À l’image d’ordinateurs superpuissants ou de robot obéissant aux ordres, dans Karl de Cyril Bonin, bd parue chez Sarbacane, rien ne dépasse, tout semble lisse ben apparence. Le dessin et les cases hyper classiques et cadrées nous confortent dans cette impression.

Karl est un robot qui aide les humains. Il était au volant lors de l’accident qui a coûté la vie à son propriétaire, Charles Brooks. Sa fille, Magda, doit alors venir dans la maison de son enfance, afin de régler les affaires de son père décédé. Elle tombe alors sur Karl.
Va s’engager entre eux, petit à petit, une relation amicale.

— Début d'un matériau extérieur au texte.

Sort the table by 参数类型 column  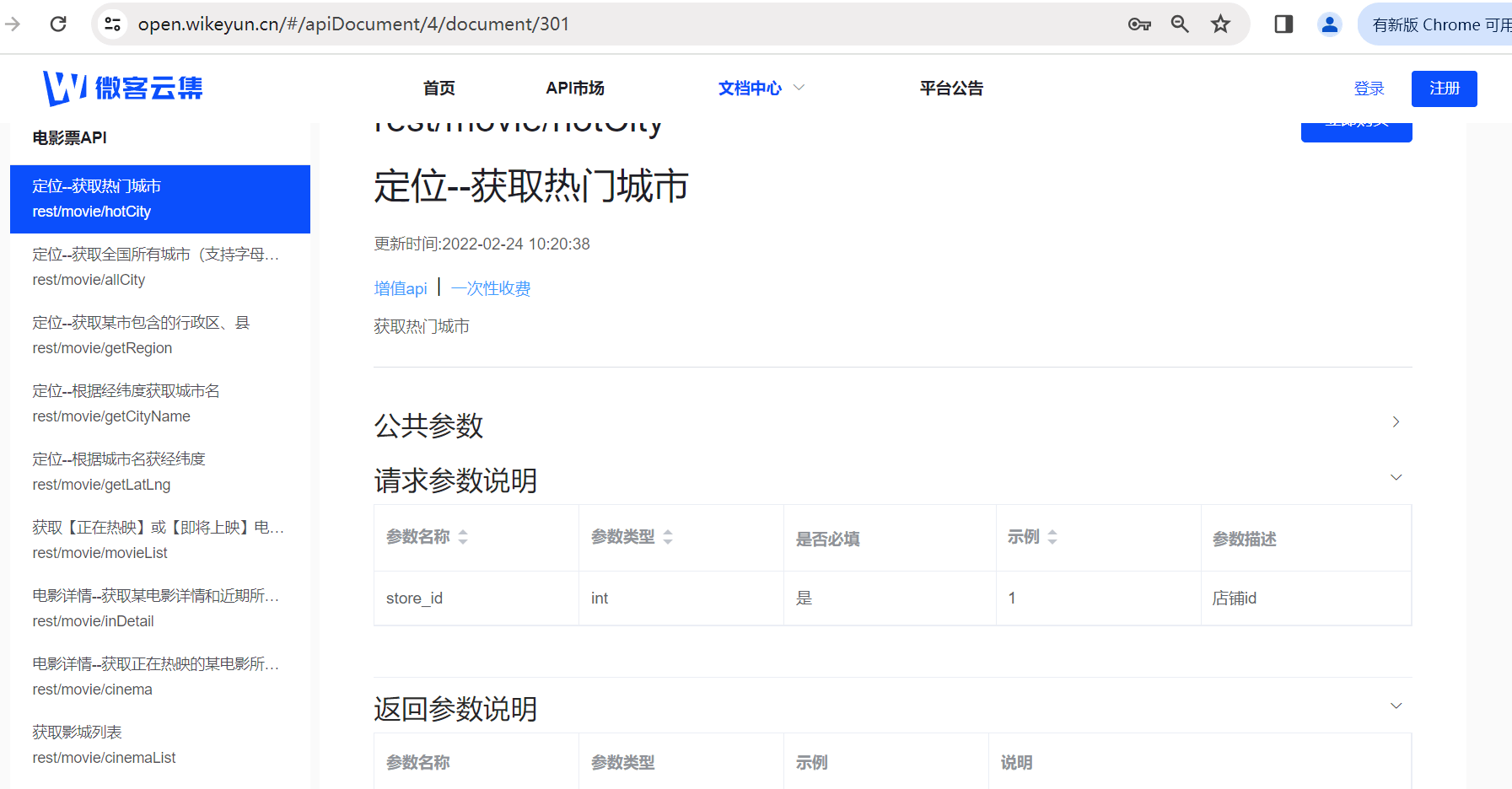pos(668,537)
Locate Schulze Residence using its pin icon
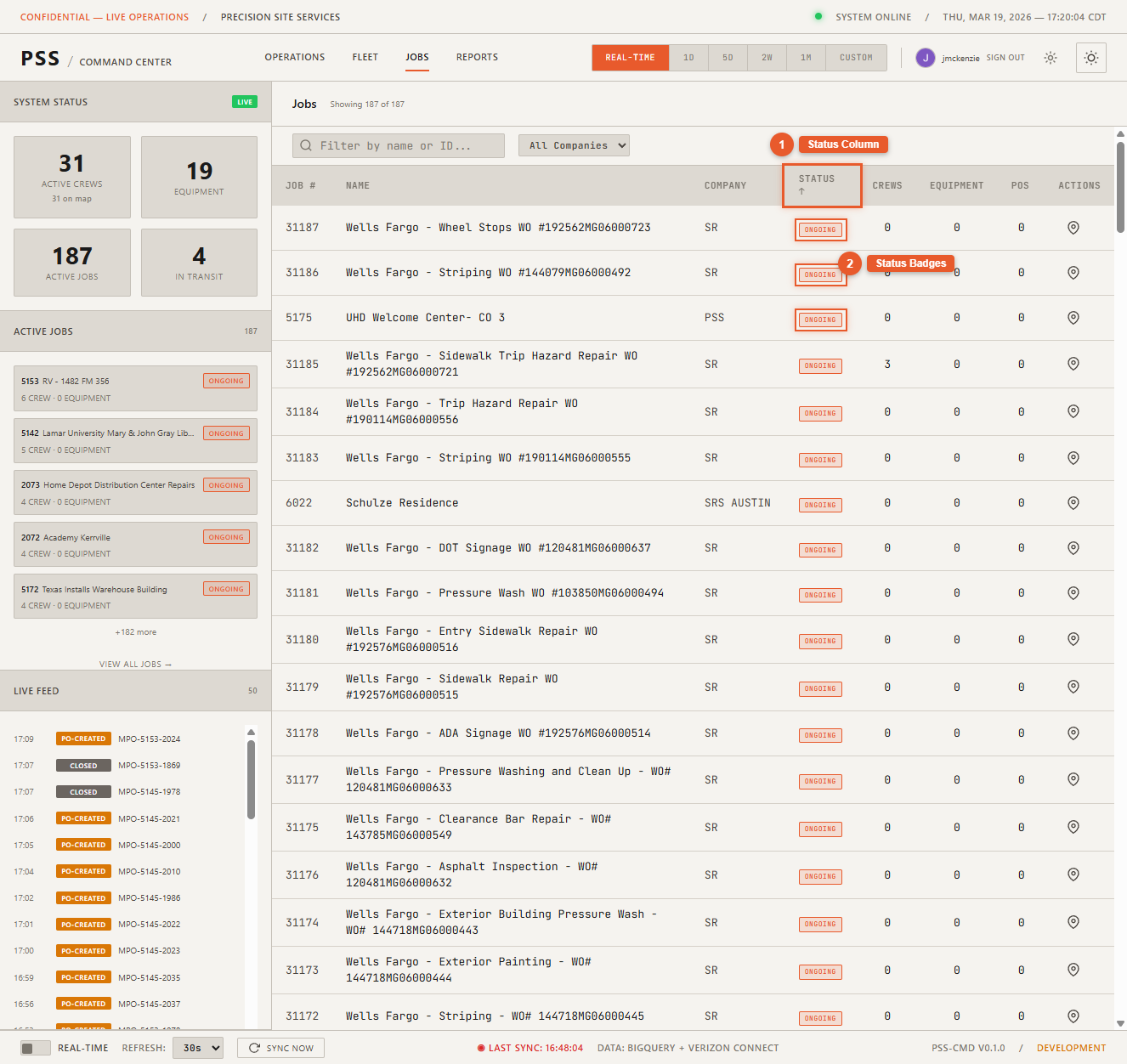 [1073, 503]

On pense évidemment à « Do androids dream of electric sheeps » de Philip K Dick.
La question de la conscience des robots a été maintes fois abordée en littérature ou au cinéma, dans Blade runner par exemple et son mythique monologue de fin de vie pour le robot joué par Rugther Hauer.

Ici pas de mort pour Karl mais une « vie » très longue où la conscience affleure, où les conversations avec Magda sont de plus en plus profondes.

À travers ce robot, ce sont nos consciences et nos choix que Cyril Bonin interroge de façon très subtil.